Pour distribuer les films algériens, c’est évidemment plus simple, il suffit de contacter le producteur qui est souvent le CADC [Centre algérien de développement du cinéma), gracieusement aussi, et nous faisons le partage ensuite des recettes.
-Quelles sont les salles qui fonctionnent le mieux actuellement ?
Les multiplex, à partir de 3 salles bien sûr. A Chéraga, le TMV au Garden City qui fonctionne bien, il se trouve dans un centre commercial animé, sécurisé, et à Oran aussi le Cinegold ouvert en 2022 fonctionne bien. Il faut aussi mentionner AZ Grand ciné qui a ouvert en décembre et à qui nous souhaitons beaucoup de succès. Pour Alger, c’est Ibn Zeydoun, géré par l’Oref et les deux salles Cosmos salles gérées par un privé également à Riadh El Feth qui fonctionnent bien, tout comme la salle Ibn khaldoun et le Zénith Ahmed Bey de Constantine, géré par l’ONCI.
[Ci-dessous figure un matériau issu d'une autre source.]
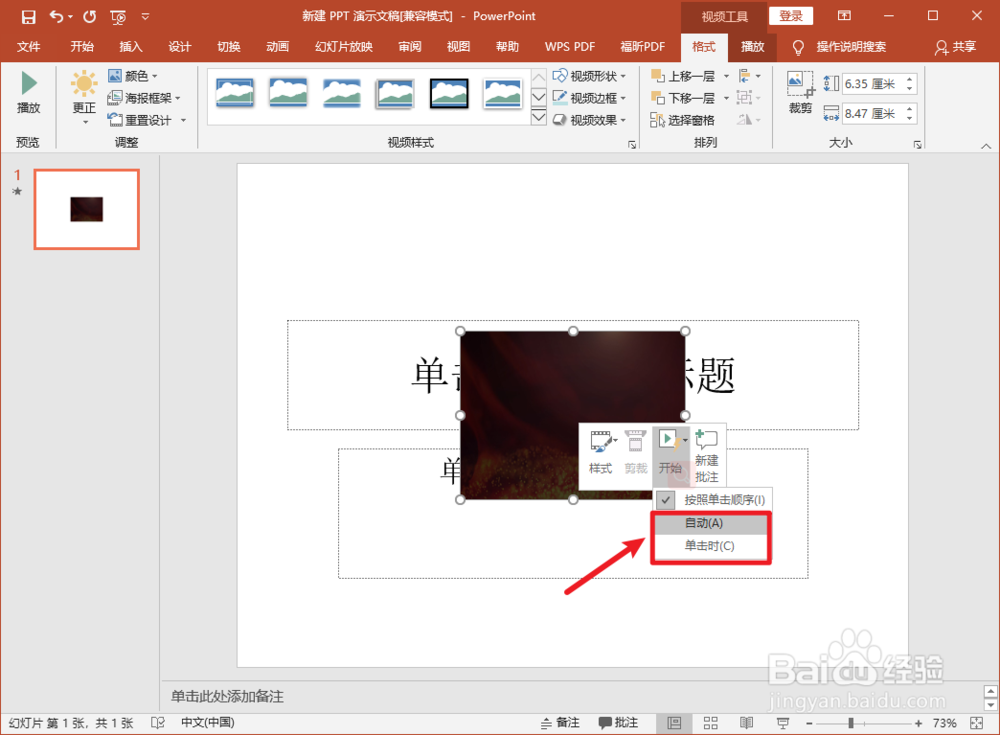Open the 上移一层 dropdown arrow
Image resolution: width=1000 pixels, height=735 pixels.
coord(727,74)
Donc voilà, les salles c’est bien mais les multiplex, c’est encore mieux, il y a des coins jeux pour enfants, des parkings, ce qui est très important, des restaurants et de l’animation, de la sécurité, tout ce qu’il faut pour sortir le spectateur du streaming à domicile. Partout, c’est l’argent qui prend en charge le développement de la filière, les productions de films et tout le reste, même si on peut encore organiser des projections avec tables rondes, des ciné-clubs avec les réalisateurs, comme avant dans les petites salles. Aujourd’hui, la distribution a changé, les cinéphiles sont devenus exigeants sur la qualité du produit et l’exploitant est aussi exigeant aussi par rapport au cinéphile car il est tenu de rentabiliser son investissement. Nous n’avons plus le droit à l’erreur à cause de la forte concurrence des plates-formes streaming sur Internet.